* REQUIREMENT
Where a line of the entries holds the string "breadcrumb", copy that line.

%%

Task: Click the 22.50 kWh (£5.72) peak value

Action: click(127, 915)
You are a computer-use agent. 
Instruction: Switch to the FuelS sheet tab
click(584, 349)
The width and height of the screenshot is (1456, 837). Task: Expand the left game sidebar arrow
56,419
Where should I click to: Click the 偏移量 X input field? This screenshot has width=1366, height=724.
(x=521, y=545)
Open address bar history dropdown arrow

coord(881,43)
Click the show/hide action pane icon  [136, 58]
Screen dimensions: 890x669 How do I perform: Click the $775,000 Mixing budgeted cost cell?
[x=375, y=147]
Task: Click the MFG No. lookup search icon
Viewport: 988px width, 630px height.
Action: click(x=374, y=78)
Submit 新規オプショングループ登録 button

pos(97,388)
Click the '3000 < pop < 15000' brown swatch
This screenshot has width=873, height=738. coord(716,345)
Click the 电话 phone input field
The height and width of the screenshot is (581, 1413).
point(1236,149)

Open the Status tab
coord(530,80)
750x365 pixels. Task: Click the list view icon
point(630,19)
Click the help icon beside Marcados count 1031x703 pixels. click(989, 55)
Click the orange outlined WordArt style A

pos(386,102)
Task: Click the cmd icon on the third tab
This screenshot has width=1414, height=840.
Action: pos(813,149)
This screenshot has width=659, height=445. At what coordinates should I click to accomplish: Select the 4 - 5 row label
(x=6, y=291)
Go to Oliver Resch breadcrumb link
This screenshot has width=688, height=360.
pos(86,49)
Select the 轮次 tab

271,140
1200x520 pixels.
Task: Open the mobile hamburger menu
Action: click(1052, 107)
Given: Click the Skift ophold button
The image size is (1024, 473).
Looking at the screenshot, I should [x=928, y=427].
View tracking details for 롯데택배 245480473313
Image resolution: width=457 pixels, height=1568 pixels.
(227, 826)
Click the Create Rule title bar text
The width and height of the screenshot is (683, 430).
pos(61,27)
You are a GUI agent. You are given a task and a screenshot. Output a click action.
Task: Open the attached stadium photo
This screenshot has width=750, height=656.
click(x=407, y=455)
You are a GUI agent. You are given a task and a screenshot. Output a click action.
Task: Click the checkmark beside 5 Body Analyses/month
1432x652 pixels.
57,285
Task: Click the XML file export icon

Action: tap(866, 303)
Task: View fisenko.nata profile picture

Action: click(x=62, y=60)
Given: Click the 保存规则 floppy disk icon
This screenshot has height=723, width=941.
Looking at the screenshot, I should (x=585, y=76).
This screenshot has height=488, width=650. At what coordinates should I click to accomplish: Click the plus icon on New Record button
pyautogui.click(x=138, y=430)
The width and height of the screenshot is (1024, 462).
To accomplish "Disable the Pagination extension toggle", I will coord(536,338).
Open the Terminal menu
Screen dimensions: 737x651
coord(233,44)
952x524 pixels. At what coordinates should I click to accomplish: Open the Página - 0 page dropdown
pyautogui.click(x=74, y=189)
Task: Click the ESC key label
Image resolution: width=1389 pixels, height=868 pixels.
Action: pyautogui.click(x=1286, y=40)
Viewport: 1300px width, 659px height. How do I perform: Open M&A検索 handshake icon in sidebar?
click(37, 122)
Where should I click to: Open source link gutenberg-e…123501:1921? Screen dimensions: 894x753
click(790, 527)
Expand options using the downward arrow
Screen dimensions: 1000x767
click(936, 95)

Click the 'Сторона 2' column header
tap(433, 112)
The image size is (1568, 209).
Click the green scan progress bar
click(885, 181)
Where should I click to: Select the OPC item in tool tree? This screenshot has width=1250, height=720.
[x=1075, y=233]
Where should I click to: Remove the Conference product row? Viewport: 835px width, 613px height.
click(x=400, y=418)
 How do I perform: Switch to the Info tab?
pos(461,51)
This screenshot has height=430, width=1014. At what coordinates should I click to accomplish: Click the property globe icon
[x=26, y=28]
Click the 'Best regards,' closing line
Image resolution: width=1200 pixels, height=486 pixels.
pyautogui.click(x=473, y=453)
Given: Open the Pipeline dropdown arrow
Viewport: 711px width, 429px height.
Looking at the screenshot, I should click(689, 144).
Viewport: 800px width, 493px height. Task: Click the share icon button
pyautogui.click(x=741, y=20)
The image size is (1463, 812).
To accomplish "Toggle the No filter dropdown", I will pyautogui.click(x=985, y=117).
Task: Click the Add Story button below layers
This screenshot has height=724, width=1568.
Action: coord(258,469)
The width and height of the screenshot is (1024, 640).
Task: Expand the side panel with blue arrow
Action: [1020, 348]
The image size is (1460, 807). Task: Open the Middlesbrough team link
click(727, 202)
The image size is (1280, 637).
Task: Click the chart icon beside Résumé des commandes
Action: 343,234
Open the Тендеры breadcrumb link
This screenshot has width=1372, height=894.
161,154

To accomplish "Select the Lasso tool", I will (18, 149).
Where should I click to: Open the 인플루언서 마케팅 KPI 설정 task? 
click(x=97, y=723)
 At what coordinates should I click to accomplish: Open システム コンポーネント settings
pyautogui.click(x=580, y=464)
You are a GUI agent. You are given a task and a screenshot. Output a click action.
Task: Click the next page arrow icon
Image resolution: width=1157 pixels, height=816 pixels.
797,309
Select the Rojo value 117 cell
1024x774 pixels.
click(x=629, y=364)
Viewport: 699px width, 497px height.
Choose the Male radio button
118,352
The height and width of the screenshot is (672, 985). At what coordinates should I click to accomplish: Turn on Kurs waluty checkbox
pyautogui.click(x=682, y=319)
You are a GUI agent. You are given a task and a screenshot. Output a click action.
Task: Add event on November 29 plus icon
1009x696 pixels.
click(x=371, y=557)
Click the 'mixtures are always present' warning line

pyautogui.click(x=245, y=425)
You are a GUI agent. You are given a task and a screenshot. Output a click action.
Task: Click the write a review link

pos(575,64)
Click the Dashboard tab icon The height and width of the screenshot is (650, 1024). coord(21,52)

%%

* EXPECTED OUTPUT
Go to Oliver Resch breadcrumb link
Open the Тендеры breadcrumb link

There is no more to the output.